Tech Law & Intellectual Property Developments Shaping 2026 

Tech Law & Intellectual Property Developments Shaping 2026 

By Víctor M. Rodríguez-Reyes, Senior Member Attorney at Ferraiuoli 

In 2026, the intersection of technology and intellectual property law continues to evolve at breakneck speed. The start of 2026 delivered critical developments that will define the legal landscape for years to come. 

“Here’s Johnny!”, would be a fitting quote to describe AI’s forceful entrance on the legal scene, though, as I will discuss, it has not been without rebuff. AI’s ubiquitous and pervasive comingling of data and its rapid adoption is having immediate, transformative effects on the daily practice of law, often creating a fine line between a helpful tool and a significant liability. 

The Battle for Control: Who owns what in an AI world?   
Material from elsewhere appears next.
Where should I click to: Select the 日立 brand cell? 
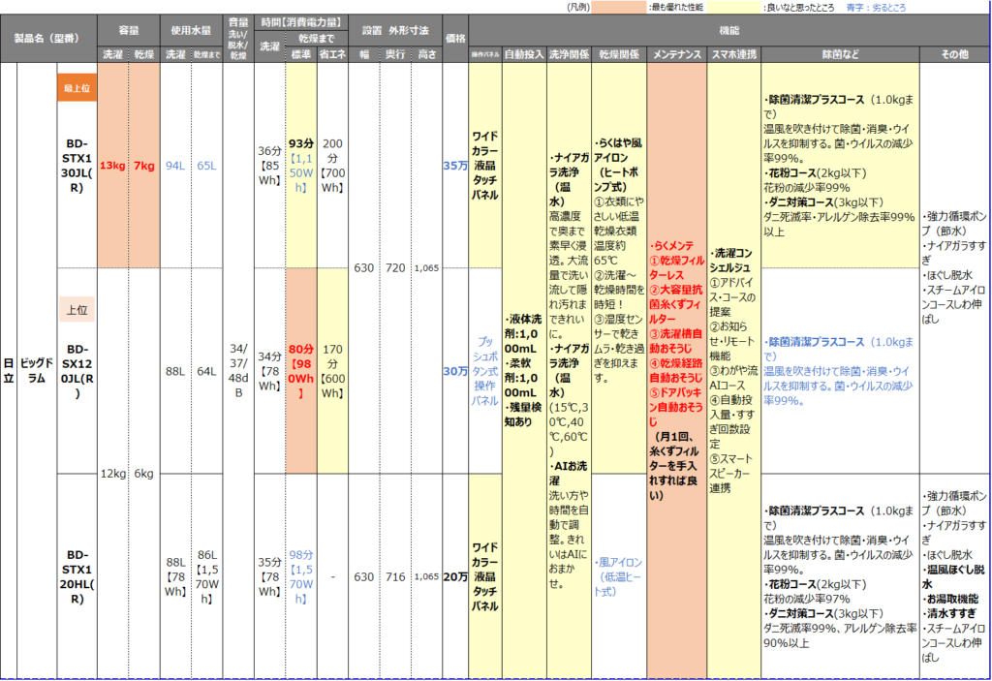click(x=9, y=371)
Federal Courts Reject AI as Counsel: Recent rulings have made it clear that AI cannot serve as legal counsel. Federal judges have dismissed lawsuits filed by “artificial entities” attempting to use AI for representation, characterizing the practice as the unauthorized practice of law. These courts observed that AI-driven arguments often result in “incomplete arguments directed toward unrelated issues,” highlighting the current gap between AI potential and courtroom readiness. 

Pro se AI not excused: The risks are even higher for self-represented litigants. In Wilcox v. Gingrinch, a pro se brief was found to contain fourteen completely fabricated cases generated by AI. The court emphasized that pro se litigants are “held to the same standards as a trained attorney” and are afforded no leniency for submitting fictitious AI-generated authorities. Consequently, their primary legal arguments were waived because the foundational authority did not exist. 

NYC: Client-Side AI Tools Create Privilege Risks: Even outside the courtroom, AI use creates potentially unsuspected issues. NYC Ethics Opinion 2025-6 warns that when clients use their own AI tools to record or transcribe conversations with their lawyers, the risk they may waive privilege may increase, because this shifts control from a lawyer bound by professional duties to a client who may be unaware of the risks of unreviewed AI summaries. 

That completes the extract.